§ **TEXTE À LIRE**
╔══

Afin d’éviter ces voyages que les musulmans pourraient voir d’un œil défiant, qui coûtent cher et dont les résultats sont aléatoires, la nouvelle direction a fondé à Tunis même une école normale où sont admis les meilleurs élèves du collège arabe et ceux des collèges européens, et où les uns et les autres se perfectionnent dans l’étude des deux langues qu’ils devront plus tard enseigner; ils vivent ensemble sur le pied de l’égalité, de la camaraderie ; ils ont devant eux un avenir semblable. Les Tunisiens comprennent ainsi que nous ne voulons pas les annihiler ni les exclure de leur pays; ils se voient, dans l’école même comme dans l’administration, associés à l’œuvre de régénération que nous avons entreprise et où ils ne demandent qu’à nous suivre : là est le secret de notre succès auprès d’eux.

╚══

§ **CONSIGNES**
1 – Indiquez si chacune des affirmations suivantes concorde avec le texte sur l’école normale de Tunis, en répondant par oui ou par non et en citant textuellement les mots qui tranchent : (a) l’école normale a été fondée à Tunis ; (b) seuls les élèves du collège arabe y sont admis ; (c) les élèves y étudient deux langues.
2 – Citez le passage du texte sur l’école normale de Tunis qui commence par « Afin d’éviter ces » et se poursuit jusqu’à « succès auprès d’eux. ».
Le matériel qui suit provient d’une autre source.

§ **DONNÉES FOURNIES**
╔══

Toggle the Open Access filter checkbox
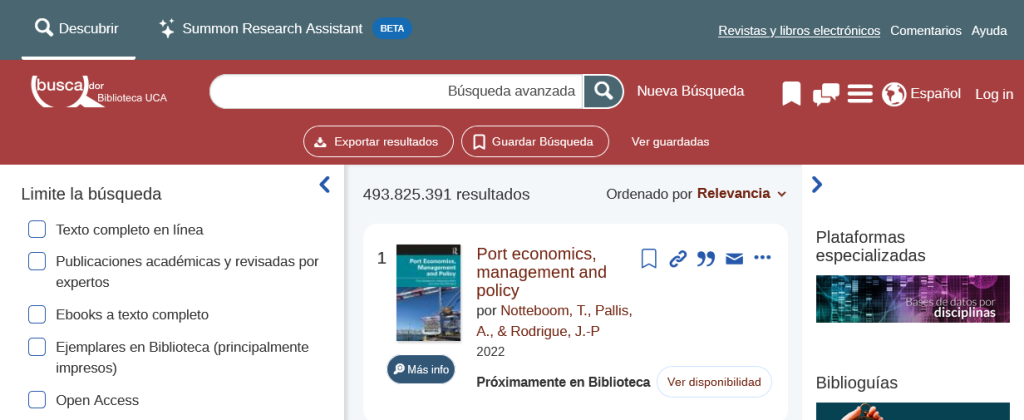The image size is (1024, 420). [x=37, y=400]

╚══

§ **CORRIGÉ**
1 –
(a) Oui : « la nouvelle direction a fondé à Tunis même une école normale ».
(b) Non : « où sont admis les meilleurs élèves du collège arabe et ceux des collèges européens ».
(c) Oui : « se perfectionnent dans l’étude des deux langues qu’ils devront plus tard enseigner ».

2 –
Afin d’éviter ces voyages que les musulmans pourraient voir d’un œil défiant, qui coûtent cher et dont les résultats sont aléatoires, la nouvelle direction a fondé à Tunis même une école normale où sont admis les meilleurs élèves du collège arabe et ceux des collèges européens, et où les uns et les autres se perfectionnent dans l’étude des deux langues qu’ils devront plus tard enseigner; ils vivent ensemble sur le pied de l’égalité, de la camaraderie ; ils ont devant eux un avenir semblable. Les Tunisiens comprennent ainsi que nous ne voulons pas les annihiler ni les exclure de leur pays; ils se voient, dans l’école même comme dans l’administration, associés à l’œuvre de régénération que nous avons entreprise et où ils ne demandent qu’à nous suivre : là est le secret de notre succès auprès d’eux.